Immune-related oxysterol modulates neuromuscular transmission via non-genomic liver X receptor-dependent mechanism.

Abstract Inflammatory reactions induce changes in the neuromuscular system. The mechanisms underlying this link are unclear. Besides cytokines and reactive oxygen species (ROS), production of an antiviral oxysterol 25-hydroxycholesterol (25HC) by immune cells is quickly increased in response to inflammation. Hypothetically, 25HC could contribute to regulation of neuromuscular activity as well as redox status. We found that 25HC (0.01–10 μM) can bidirectionally modulate neurotransmission in mice diaphragm, the main respiratory muscle. Low concentrations (≤0.1 μM) of 25HC reduced involvement of synaptic vesicles (SVs) into exocytosis during 20-Hz activity, whereas higher inflammatory-related concentrations (≥1 μM) had a profound potentiating effect on SV mobilization. The latter stimulatory action of 25HC was accompanied by increase in Ca2+ release from intracellular stores via IP3 receptors. Both increase in SV mobilization and [Ca2+]in were suppressed by a specific antagonist of liver X receptors (LXRs). These receptors formed clusters within the synaptic membranes in a lipid raft-dependent manner. Either raft disruption or intracellular Ca2+ chelation prevented 25HC-mediated acceleration of the exocytotic rate.

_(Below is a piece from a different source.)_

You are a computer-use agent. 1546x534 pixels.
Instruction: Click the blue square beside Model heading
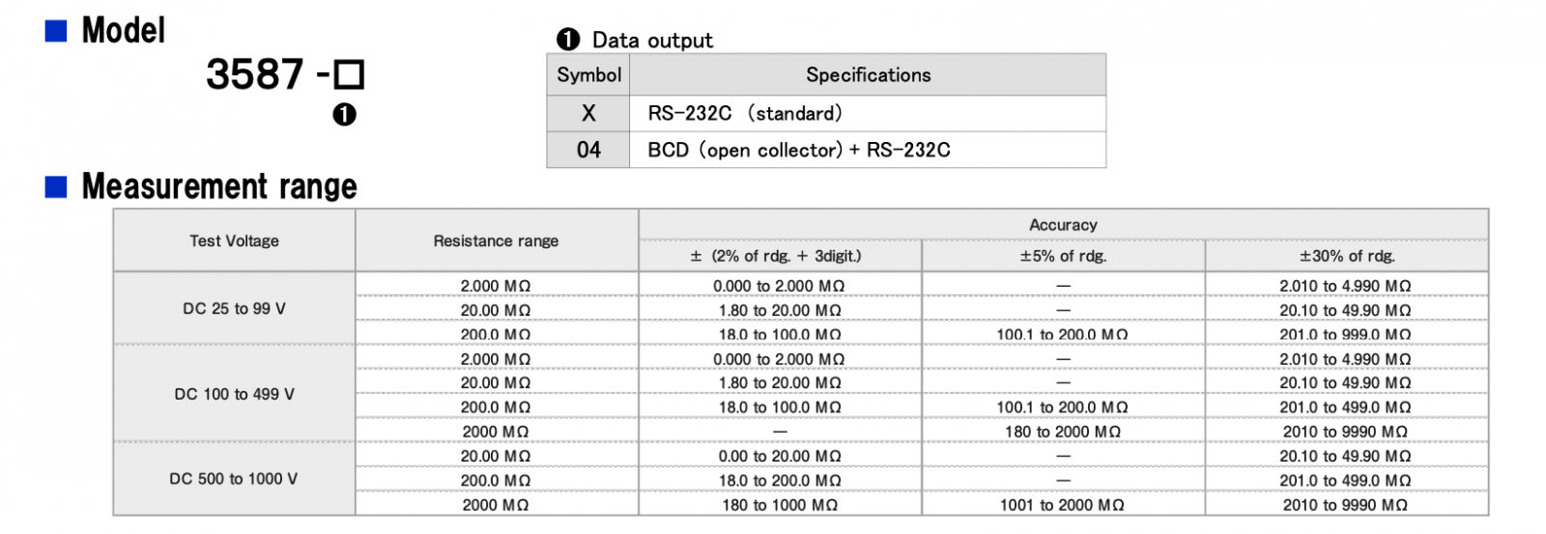[x=56, y=32]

The same action had inhibition of estrogen receptor α, Gi-protein, Gβγ, phospholipase C and protein kinase C. Additionally, 1 μM 25HC upregulated ROS production in a Ca2+-dependent way and an antioxidant partially decreased the exocytosis-promoting effect of 25HC. Thus, 25HC has prooxidant properties and it is a potent regulator of SV mobilization via activation of lipid raft-associated LXRs which can trigger signaling via estrogen receptor α - Gi-protein – Gβγ – phospholipase C – Ca2+ - protein kinase C pathway. 25HC-mediated increase in ROS may modulate this signaling.